It is not often that a king breaks with protocol to sing an aria - but his majesty Norodom Sihamoni, King of Cambodia surprised the diplomatic corpus by breaking into song during a royal dinner held to mark half a century of diplomatic relations between the two countries. The king sang the best known aria from Bedrich Smetana's famous opera The Bartered Bride in Czech. Norodom Sihamoni is the only royal in the world who speaks fluent Czech, having lived in this country as a student between 1962 and 1975. He calls the Czech Republic his second home and is expected to pay a royal visit in the autumn.

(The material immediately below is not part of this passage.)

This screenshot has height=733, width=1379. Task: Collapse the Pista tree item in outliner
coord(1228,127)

Do you suffer from diabetes or some other medical condition that makes your feet swell? In that case shopping for shoes must be a bit of a nightmare. Thousands of people in the Czech Republic know exactly what it's like - but now there's light at the end of the tunnel. At the end of his career shoemaker Josef Hanak from Vyskov has produced a real treasure: the shoe that will mould itself around your foot comfortably no matter how swollen it may have got and that shrinks back to a much smaller size when the swelling's down. It's not clear whether he would have come up with the idea at all had his neighbour not constantly complained that she couldn't find any shoes to see her through the winter. Her ankles and calves swelled so much she was often forced to wear open summer shoes. Hanak set to work and produced a shoe that expands several sizes with the help of inserted zippers and laces. They will give you firm support no matter whether your ankle measures 23 or 45 centimetres on a given day. Hanak's "universal" shoe was tried and tested by chiropodists at the faculty hospital in Brno who had no end of praise for it and the shoemaker has now had it patented. To all accounts nothing like it has ever been produced anywhere else in the world. Here in the Czech Republic it is expected to go on sale in April - in a winter and all year round version. Well, it's not as pretty as Cinderella's glass slipper - but Hanak says it's the best shoe he ever made. And he's expecting it to make its mark in the world!

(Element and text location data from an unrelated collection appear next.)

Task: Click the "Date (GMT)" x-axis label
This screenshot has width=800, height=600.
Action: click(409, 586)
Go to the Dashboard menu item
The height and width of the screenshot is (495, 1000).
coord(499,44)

The youngest "reader" in the Czech Republic in twenty two months old Tomas Tomek who has just got into the Czech book of records as the youngest child in the country who knows the alphabet and is able to read simple words. The previous record was set by a two year old girl. Tom's parents say that he's been learning the alphabet of his own volition since he was a year and a half. "Whenever there was a newspaper or magazine lying around he'd point to letters and ask what they were", his mother said. Miroslav Marek, one of the authors of the Czech Book of Records, says Tomas is definitely exceptional. He's set a record in the Czech Republic, though it is hard to say how it compares to other states because different alphabets vary in their complexity.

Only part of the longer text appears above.